Tale indicazione, seguita in un precedente orientamento degli Ermellini (cfr. Cass. n. 1842/2011) è stata successivamente disattesa dalla medesima Corte di Cassazione che ha preso espressa posizione contraria ritenendo non condivisibile il criterio seguito in quell’unico precedente non solo perché si verrebbe in tal modo a introdurre “un criterio di tipo equitativo non consentito, ma anche perché, se si assumesse come dato di partenza “l’inesistenza di un saldo debitore”, si verrebbe ad escludere a priori la possibilità che, per effetto di eventuali rimesse effettuate nel periodo precedente, vi possa essere stato un saldo creditore per la correntista” (cfr. Cass. n. 20688/2013 e Corte di Appello di Bari sent. nn. 671/2014 e 1977/2014).
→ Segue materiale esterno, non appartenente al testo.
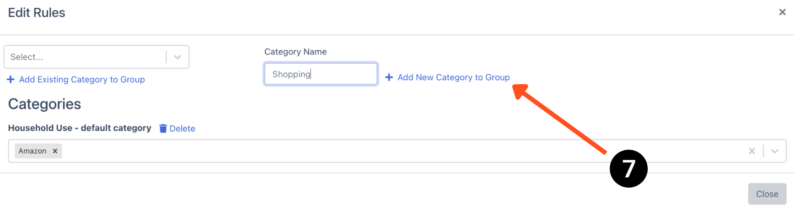Image resolution: width=794 pixels, height=211 pixels.
Task: Clear all values in the Household Use field
Action: (752, 151)

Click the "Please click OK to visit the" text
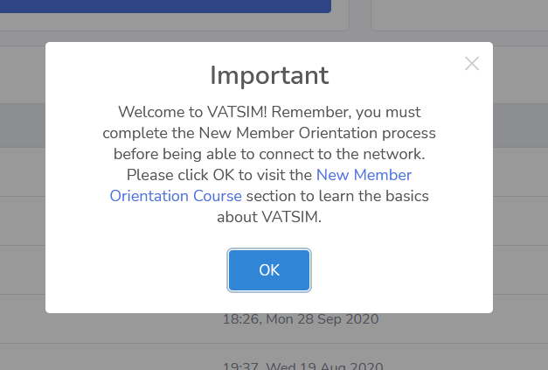[209, 175]
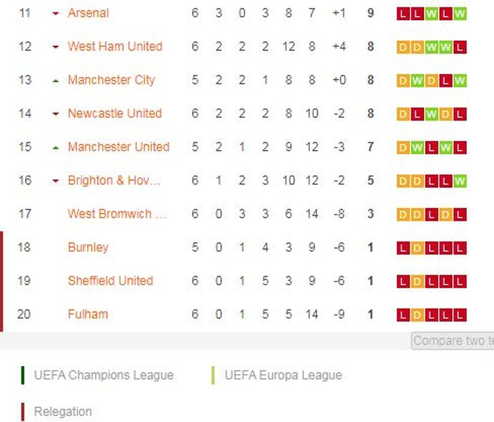Screen dimensions: 494x422
Task: Open the Arsenal team page
Action: (88, 14)
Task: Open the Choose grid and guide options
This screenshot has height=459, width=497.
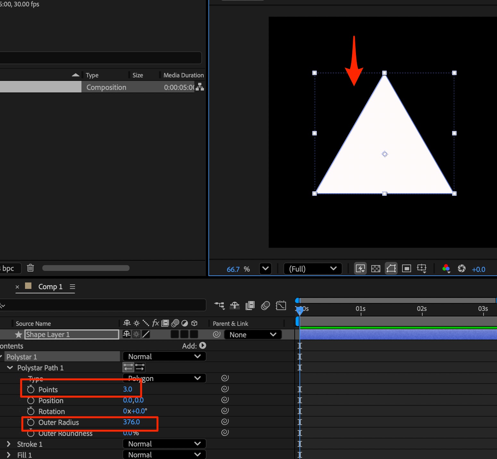Action: click(x=422, y=269)
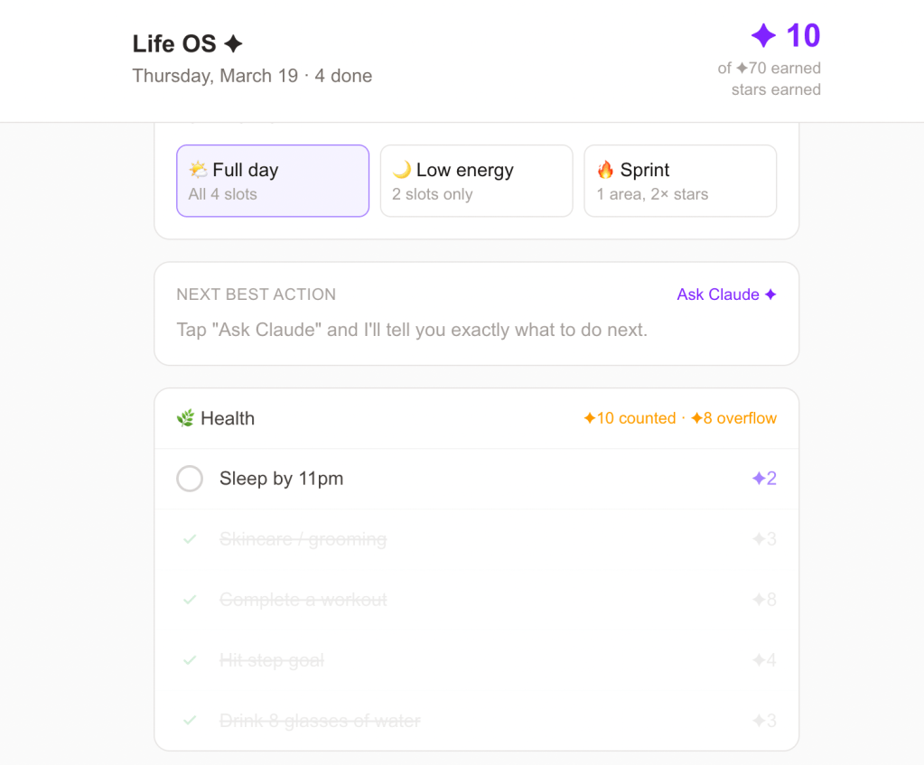The height and width of the screenshot is (765, 924).
Task: Choose the Sprint mode option
Action: click(x=680, y=181)
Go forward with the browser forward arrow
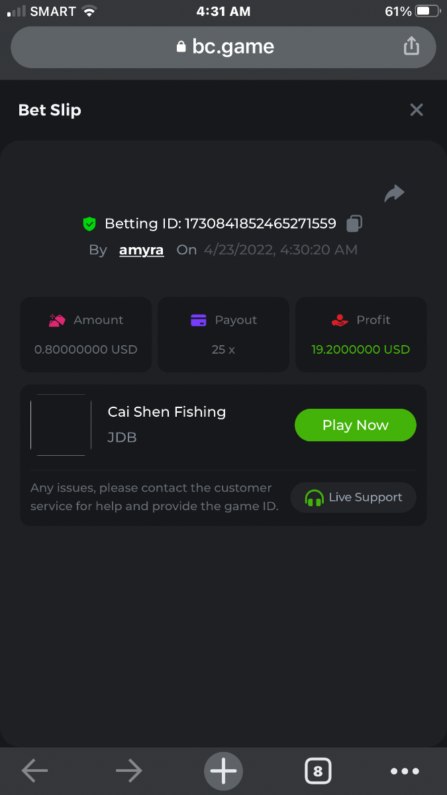Image resolution: width=447 pixels, height=795 pixels. click(x=128, y=770)
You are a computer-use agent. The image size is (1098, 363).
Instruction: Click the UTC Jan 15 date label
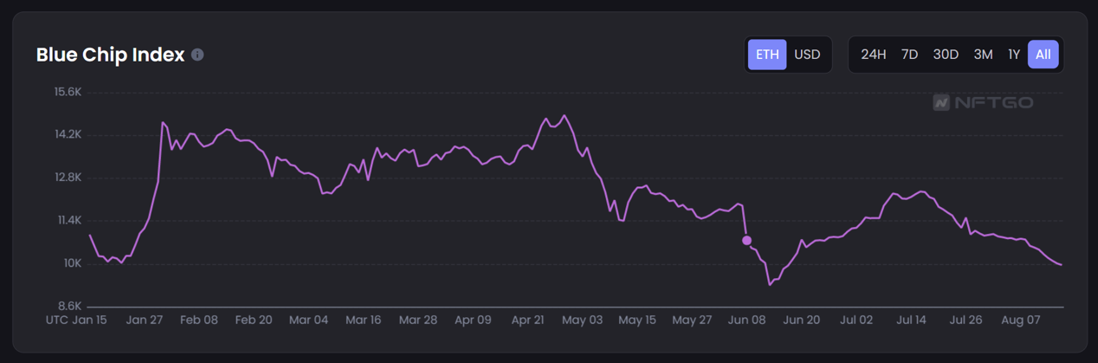(x=76, y=320)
Osserva il Tribunale che “nel contratto bancario regolato in conto corrente gli accreditamenti e i prelevamenti costituiscono atti di utilizzazione dell’unico contratto ad esecuzione ripetuta. Essi, pertanto, non possono essere qualificati né come autonomi negozi giuridici, né come pagamenti, vale a dire come atti estintivi di obbligazioni; si tratta propriamente di atti che producono variazioni quantitative, secondo i casi, di depositi bancari o di aperture di credito” e che “il saldo esigibile, tuttavia, ove si assuma che il medesimo è conseguenza della non corretta contabilizzazione delle poste in virtù della applicazione di clausole nulle, non può che rideterminarsi attraverso la rivisitazione di tutte le poste che hanno contribuito a determinarlo”.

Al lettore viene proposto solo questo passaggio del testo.